● **TASK BRIEF**
Below are entries; output exactly the lines from the one with "[Search] (216, 87)" to the one with "Next (136, 2178)", both included, and nothing else.

● **GIVEN DATA**

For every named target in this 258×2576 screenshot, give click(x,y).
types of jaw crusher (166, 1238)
---
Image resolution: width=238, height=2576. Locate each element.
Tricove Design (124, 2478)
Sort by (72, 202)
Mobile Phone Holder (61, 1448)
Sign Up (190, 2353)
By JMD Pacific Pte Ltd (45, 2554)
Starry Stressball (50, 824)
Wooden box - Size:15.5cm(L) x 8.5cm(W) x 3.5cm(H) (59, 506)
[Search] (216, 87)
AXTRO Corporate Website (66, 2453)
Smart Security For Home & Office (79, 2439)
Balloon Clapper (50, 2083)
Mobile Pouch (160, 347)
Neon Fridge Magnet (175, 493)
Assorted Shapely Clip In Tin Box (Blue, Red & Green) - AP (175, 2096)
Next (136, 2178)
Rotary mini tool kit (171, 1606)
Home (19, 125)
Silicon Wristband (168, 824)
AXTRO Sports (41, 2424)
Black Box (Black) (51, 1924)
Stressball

● **EXERCISE OUTPUT**
[Search] (216, 87)
AXTRO Corporate Website (66, 2453)
Smart Security For Home & Office (79, 2439)
Balloon Clapper (50, 2083)
Mobile Pouch (160, 347)
Neon Fridge Magnet (175, 493)
Assorted Shapely Clip In Tin Box (Blue, Red & Green) - AP (175, 2096)
Next (136, 2178)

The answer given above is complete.